Community sector warns for consequences of increased competition in human services
ACOSS and CHOICE have released a research report that shows the damage of increased competition in human services
A research report into the increased competition into human services has found that it fails to deliver better outcomes for people.
The Competition Policy and Human Services: Where Theory Meets Practice assessed two areas of human service where various combinations of choice, contestability and competition have been significant in recent years – vocational education training (VET) and employment services.
The report, conducted by Australian Council of Social Service (ACOSS) and CHOICE, found that the increased competition in these two sectors has failed to deliver better outcomes for consumer and has also led to major barriers to improving collaboration.
Dr Cassandra Goldie, CEO of ACOSS, said: “The report’s findings show there are significant risks in introducing further competition into human services, particularly as the benefit to people is doubtful, and is not evident in these two examples.
“Where competition has been introduced in vocational education and training, it’s led to rising costs, people being placed in inappropriate courses through aggressive sales practices, and a significant reduction in quality across the sector.”

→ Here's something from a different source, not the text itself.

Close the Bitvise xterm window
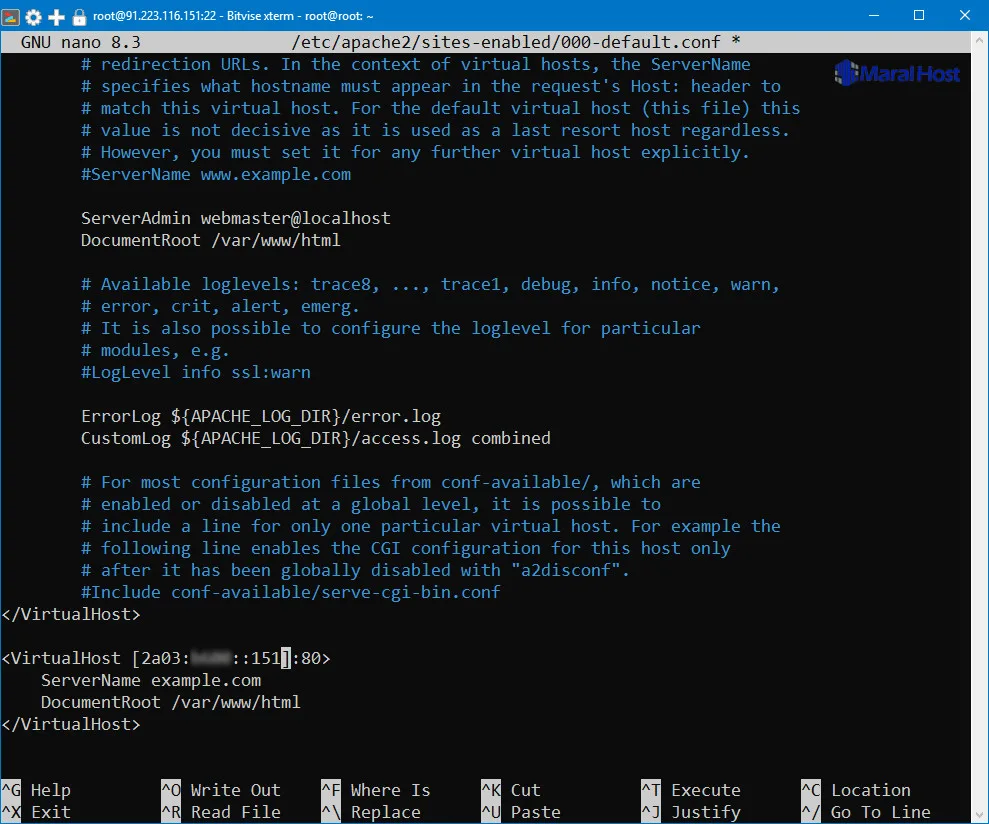The image size is (989, 824). click(x=965, y=17)
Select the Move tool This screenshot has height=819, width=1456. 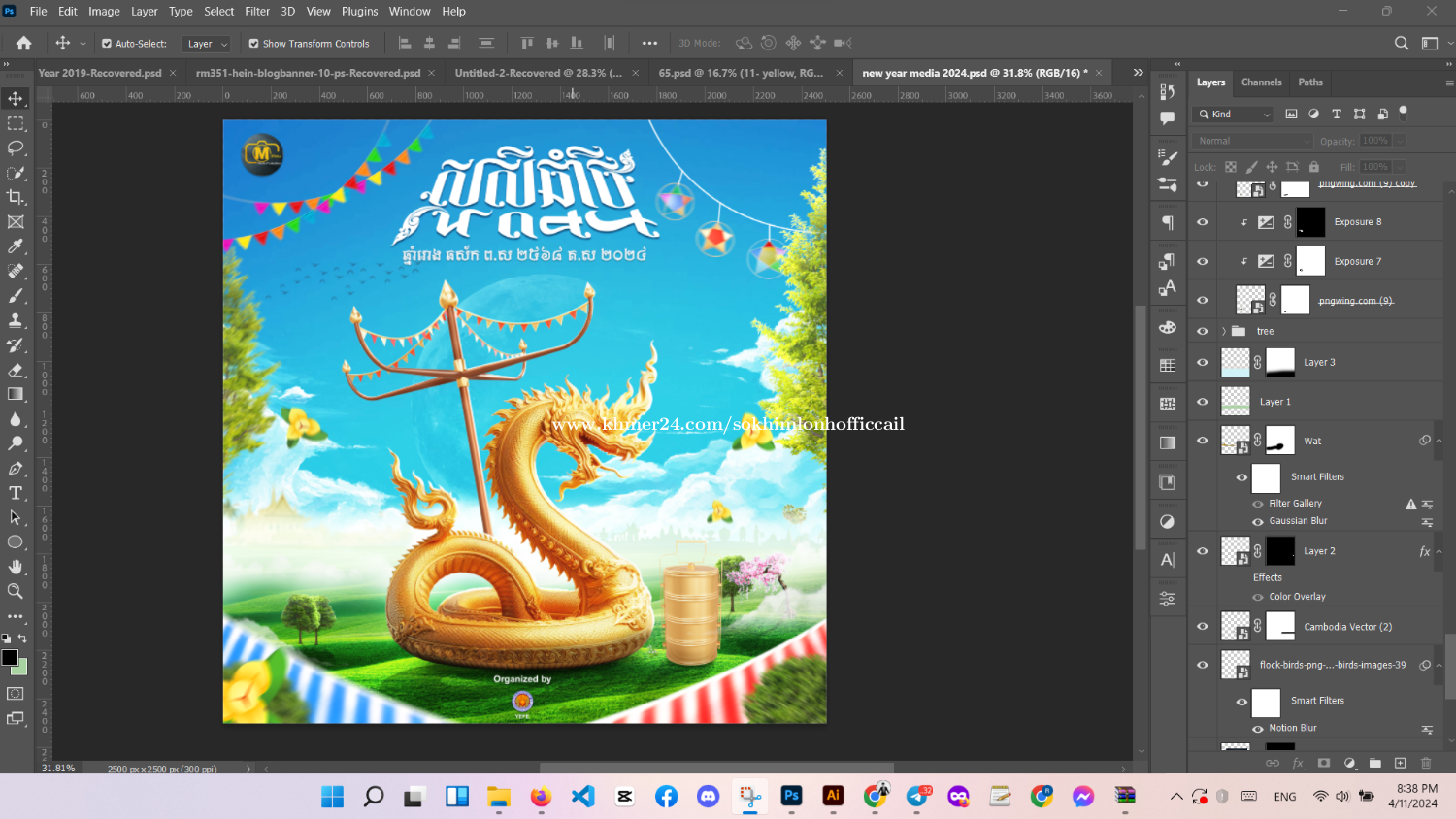pyautogui.click(x=16, y=99)
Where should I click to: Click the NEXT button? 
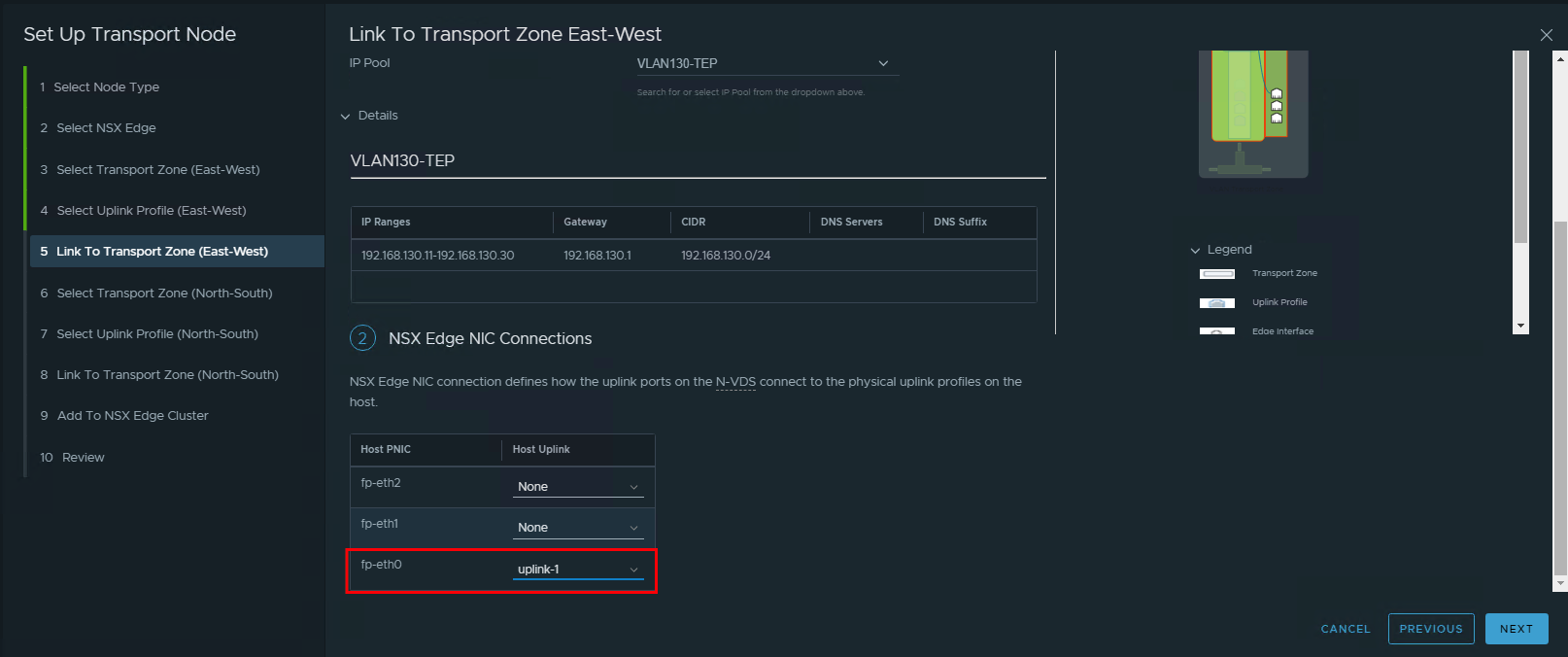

Within the VET sector, it is argued that private providers have been able to both engage in inappropriate selling tactics whilst also cherry picking high-profit/low-cost course. At the same time, TAFE is required to both innovate and offer news services whilst also providing high investment/low return training needs, and servicing non-commercial markets.
Regarding the provision of employment services and the government outsourcing of such services to the unemployed ACOSS CEO Dr Cassandra Goldie states that:
Goldie also argued that in employment services, “‘marketised’ service delivery has led to private providers focusing their efforts on people who are job-ready rather than people who need more assistance”.
“Further, choice for people who are unemployed is severely restricted by the harsh benefit compliance system, which employment service providers play a major role in administering. The current model of employment services, and its predecessors, have left people behind,” Goldie continued.
“We need to seriously rethink the competition agenda in human services, to ensure we don’t keep making the same mistakes in service delivery that can have a devastating impact on people.
Alan Kirkland, CEO of CHOICE said:
“This report reinforces the fact that competition should only be pursued where it is going to lead to better outcomes for consumers.
“Introducing competition into sectors like vocational education and training appears unlikely to help consumers, and could in fact be harmful.
“Our first priority should always be to ensure that people have equitable access to good quality services. Competition, especially where it involves for-profit service providers, should only be pursued where it will help achieve this.”